#### Entries provided

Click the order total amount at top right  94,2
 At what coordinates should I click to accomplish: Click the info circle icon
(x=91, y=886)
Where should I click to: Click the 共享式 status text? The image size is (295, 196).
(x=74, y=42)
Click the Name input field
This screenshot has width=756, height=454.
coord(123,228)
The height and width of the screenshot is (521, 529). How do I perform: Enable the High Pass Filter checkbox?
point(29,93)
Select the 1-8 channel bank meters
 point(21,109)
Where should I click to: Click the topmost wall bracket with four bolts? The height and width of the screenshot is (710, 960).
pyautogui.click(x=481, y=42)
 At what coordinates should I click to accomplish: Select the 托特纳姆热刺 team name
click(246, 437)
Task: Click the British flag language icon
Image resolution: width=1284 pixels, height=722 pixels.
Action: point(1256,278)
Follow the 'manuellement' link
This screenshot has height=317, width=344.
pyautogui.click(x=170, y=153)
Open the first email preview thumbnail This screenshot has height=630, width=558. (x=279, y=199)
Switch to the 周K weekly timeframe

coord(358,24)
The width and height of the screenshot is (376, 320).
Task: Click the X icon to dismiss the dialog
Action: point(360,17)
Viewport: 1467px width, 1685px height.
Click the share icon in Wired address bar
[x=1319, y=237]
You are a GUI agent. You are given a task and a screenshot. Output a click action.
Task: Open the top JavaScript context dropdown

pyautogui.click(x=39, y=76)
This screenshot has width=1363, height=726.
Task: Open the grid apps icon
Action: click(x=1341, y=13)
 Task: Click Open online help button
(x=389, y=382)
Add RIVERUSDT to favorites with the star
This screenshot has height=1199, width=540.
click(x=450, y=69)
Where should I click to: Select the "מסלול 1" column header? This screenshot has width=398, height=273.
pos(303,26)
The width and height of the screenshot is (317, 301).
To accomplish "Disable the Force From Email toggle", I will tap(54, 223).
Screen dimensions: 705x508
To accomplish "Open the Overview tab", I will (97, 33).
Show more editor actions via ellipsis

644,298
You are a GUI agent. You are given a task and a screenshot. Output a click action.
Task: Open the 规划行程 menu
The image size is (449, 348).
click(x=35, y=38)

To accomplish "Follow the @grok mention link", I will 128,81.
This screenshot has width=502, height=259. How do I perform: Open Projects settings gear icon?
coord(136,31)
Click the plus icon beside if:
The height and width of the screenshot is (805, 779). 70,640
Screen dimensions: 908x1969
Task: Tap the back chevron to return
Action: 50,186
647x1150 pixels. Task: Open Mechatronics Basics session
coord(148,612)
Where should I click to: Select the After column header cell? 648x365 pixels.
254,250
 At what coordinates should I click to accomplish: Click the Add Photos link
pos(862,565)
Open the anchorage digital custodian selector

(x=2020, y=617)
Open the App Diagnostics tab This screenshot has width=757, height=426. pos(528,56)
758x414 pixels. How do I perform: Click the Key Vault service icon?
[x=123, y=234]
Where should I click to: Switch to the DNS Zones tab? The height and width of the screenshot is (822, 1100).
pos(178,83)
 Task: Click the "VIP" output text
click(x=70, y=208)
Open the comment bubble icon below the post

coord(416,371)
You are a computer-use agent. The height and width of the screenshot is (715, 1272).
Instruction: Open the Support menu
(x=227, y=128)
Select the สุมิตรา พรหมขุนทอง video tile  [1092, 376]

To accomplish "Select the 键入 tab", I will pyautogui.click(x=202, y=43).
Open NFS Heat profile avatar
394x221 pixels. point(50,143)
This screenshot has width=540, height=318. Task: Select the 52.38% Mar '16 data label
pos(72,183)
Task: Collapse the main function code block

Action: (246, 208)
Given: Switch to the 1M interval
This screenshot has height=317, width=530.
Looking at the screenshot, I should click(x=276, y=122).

########

## What to produce
The full set of records should be duplicated exactly.

## Written solution
Click the order total amount at top right  94,2
 At what coordinates should I click to accomplish: Click the info circle icon
(x=91, y=886)
Where should I click to: Click the 共享式 status text? The image size is (295, 196).
(x=74, y=42)
Click the Name input field
This screenshot has width=756, height=454.
coord(123,228)
The height and width of the screenshot is (521, 529). How do I perform: Enable the High Pass Filter checkbox?
point(29,93)
Select the 1-8 channel bank meters
 point(21,109)
Where should I click to: Click the topmost wall bracket with four bolts? The height and width of the screenshot is (710, 960).
pyautogui.click(x=481, y=42)
 At what coordinates should I click to accomplish: Select the 托特纳姆热刺 team name
click(246, 437)
Task: Click the British flag language icon
Image resolution: width=1284 pixels, height=722 pixels.
Action: point(1256,278)
Follow the 'manuellement' link
This screenshot has height=317, width=344.
pyautogui.click(x=170, y=153)
Open the first email preview thumbnail This screenshot has height=630, width=558. (x=279, y=199)
Switch to the 周K weekly timeframe

coord(358,24)
The width and height of the screenshot is (376, 320).
Task: Click the X icon to dismiss the dialog
Action: point(360,17)
Viewport: 1467px width, 1685px height.
Click the share icon in Wired address bar
[x=1319, y=237]
You are a GUI agent. You are given a task and a screenshot. Output a click action.
Task: Open the top JavaScript context dropdown

pyautogui.click(x=39, y=76)
This screenshot has width=1363, height=726.
Task: Open the grid apps icon
Action: click(x=1341, y=13)
 Task: Click Open online help button
(x=389, y=382)
Add RIVERUSDT to favorites with the star
This screenshot has height=1199, width=540.
click(x=450, y=69)
Where should I click to: Select the "מסלול 1" column header? This screenshot has width=398, height=273.
pos(303,26)
The width and height of the screenshot is (317, 301).
To accomplish "Disable the Force From Email toggle", I will tap(54, 223).
Screen dimensions: 705x508
To accomplish "Open the Overview tab", I will (97, 33).
Show more editor actions via ellipsis

644,298
You are a GUI agent. You are given a task and a screenshot. Output a click action.
Task: Open the 规划行程 menu
The image size is (449, 348).
click(x=35, y=38)

To accomplish "Follow the @grok mention link", I will 128,81.
This screenshot has width=502, height=259. How do I perform: Open Projects settings gear icon?
coord(136,31)
Click the plus icon beside if:
The height and width of the screenshot is (805, 779). 70,640
Screen dimensions: 908x1969
Task: Tap the back chevron to return
Action: 50,186
647x1150 pixels. Task: Open Mechatronics Basics session
coord(148,612)
Where should I click to: Select the After column header cell? 648x365 pixels.
254,250
 At what coordinates should I click to accomplish: Click the Add Photos link
pos(862,565)
Open the anchorage digital custodian selector

(x=2020, y=617)
Open the App Diagnostics tab This screenshot has width=757, height=426. pos(528,56)
758x414 pixels. How do I perform: Click the Key Vault service icon?
[x=123, y=234]
Where should I click to: Switch to the DNS Zones tab? The height and width of the screenshot is (822, 1100).
pos(178,83)
 Task: Click the "VIP" output text
click(x=70, y=208)
Open the comment bubble icon below the post

coord(416,371)
You are a computer-use agent. The height and width of the screenshot is (715, 1272).
Instruction: Open the Support menu
(x=227, y=128)
Select the สุมิตรา พรหมขุนทอง video tile  [1092, 376]

To accomplish "Select the 键入 tab", I will pyautogui.click(x=202, y=43).
Open NFS Heat profile avatar
394x221 pixels. point(50,143)
This screenshot has width=540, height=318. Task: Select the 52.38% Mar '16 data label
pos(72,183)
Task: Collapse the main function code block

Action: (246, 208)
Given: Switch to the 1M interval
This screenshot has height=317, width=530.
Looking at the screenshot, I should click(x=276, y=122).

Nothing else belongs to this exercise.